__Pixel coordinate grounding data__:
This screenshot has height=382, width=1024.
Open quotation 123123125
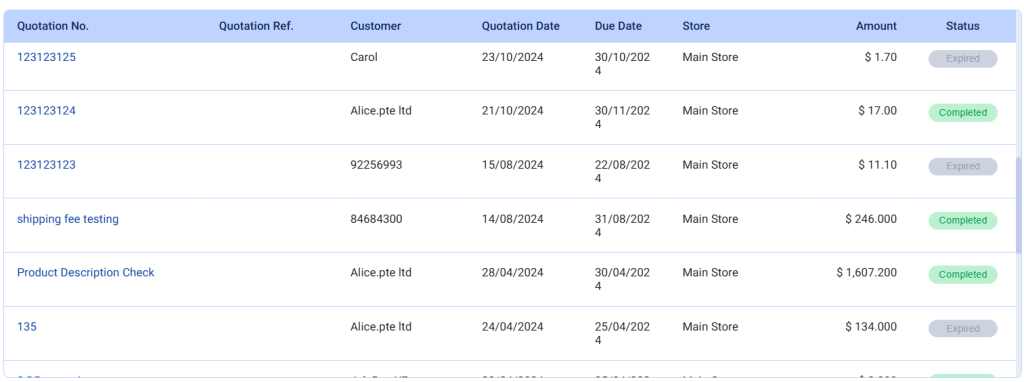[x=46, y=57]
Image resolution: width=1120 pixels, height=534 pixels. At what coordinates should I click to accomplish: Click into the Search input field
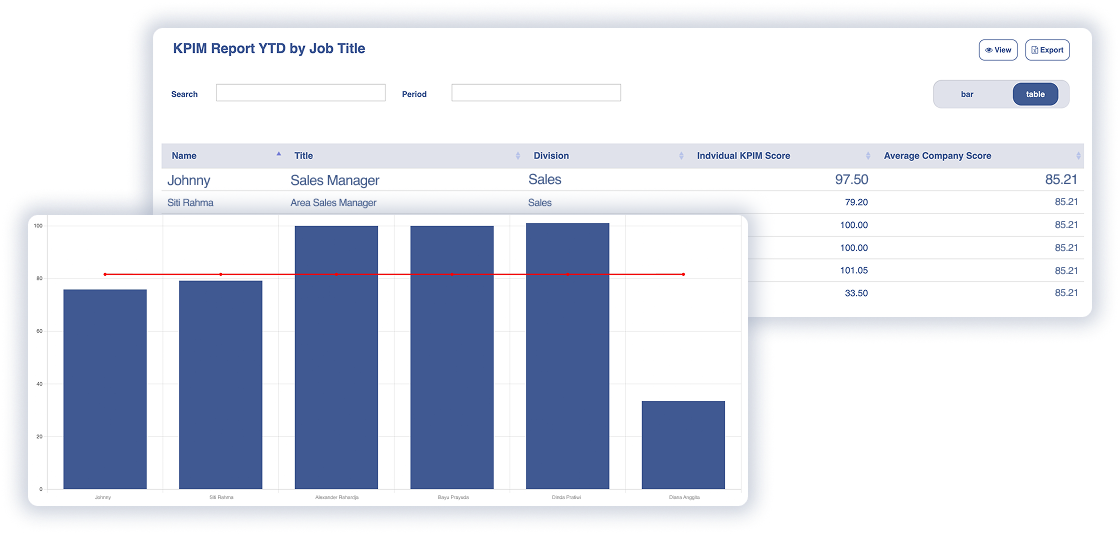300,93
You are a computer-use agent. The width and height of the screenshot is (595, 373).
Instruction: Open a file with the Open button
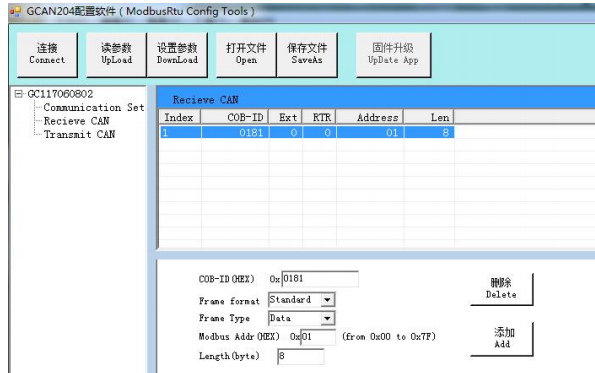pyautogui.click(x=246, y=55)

__Task brief__: Could the data be reproduced exactly, with the pictures omitted?

__Task answer__:
This screenshot has height=382, width=1024.
Open quotation 123123125
[x=46, y=57]
Image resolution: width=1120 pixels, height=534 pixels. At what coordinates should I click to accomplish: Click into the Search input field
300,93
You are a computer-use agent. The width and height of the screenshot is (595, 373).
Instruction: Open a file with the Open button
pyautogui.click(x=246, y=55)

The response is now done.